** Data follows **

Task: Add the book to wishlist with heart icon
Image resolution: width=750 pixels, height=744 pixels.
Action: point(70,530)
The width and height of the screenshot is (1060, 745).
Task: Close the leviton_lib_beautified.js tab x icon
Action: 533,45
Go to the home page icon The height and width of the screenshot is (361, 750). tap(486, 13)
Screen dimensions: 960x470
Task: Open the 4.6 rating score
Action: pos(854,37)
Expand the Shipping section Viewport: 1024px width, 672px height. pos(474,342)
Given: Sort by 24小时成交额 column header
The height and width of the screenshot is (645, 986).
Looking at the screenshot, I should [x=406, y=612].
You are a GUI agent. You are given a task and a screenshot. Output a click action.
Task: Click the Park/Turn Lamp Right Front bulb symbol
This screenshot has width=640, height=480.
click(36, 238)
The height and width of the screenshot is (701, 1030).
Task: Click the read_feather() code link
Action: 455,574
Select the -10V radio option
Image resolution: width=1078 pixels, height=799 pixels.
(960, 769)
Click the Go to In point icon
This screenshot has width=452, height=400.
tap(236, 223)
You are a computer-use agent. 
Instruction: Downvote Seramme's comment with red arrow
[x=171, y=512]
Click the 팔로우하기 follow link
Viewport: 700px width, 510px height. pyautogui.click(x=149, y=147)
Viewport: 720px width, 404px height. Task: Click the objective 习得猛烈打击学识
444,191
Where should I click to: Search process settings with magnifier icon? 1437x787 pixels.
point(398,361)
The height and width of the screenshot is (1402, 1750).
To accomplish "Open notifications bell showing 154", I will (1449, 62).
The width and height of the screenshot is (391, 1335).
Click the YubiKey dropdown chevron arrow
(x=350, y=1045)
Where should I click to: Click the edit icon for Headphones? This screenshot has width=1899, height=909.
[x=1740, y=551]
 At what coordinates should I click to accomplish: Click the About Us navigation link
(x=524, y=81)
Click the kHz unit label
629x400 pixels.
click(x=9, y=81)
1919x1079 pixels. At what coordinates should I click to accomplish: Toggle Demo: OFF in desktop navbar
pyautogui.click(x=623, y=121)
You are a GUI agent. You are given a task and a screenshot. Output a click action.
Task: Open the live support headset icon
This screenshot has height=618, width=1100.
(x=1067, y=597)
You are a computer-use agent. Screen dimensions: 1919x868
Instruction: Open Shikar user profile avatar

** End of Data **

Could you restate, word for word, the lines above from the one with "Viewport: 720px width, 404px" to the one with "The height and width of the screenshot is (1402, 1750).", both included?

Viewport: 720px width, 404px height. Task: Click the objective 习得猛烈打击学识
444,191
Where should I click to: Search process settings with magnifier icon? 1437x787 pixels.
point(398,361)
The height and width of the screenshot is (1402, 1750).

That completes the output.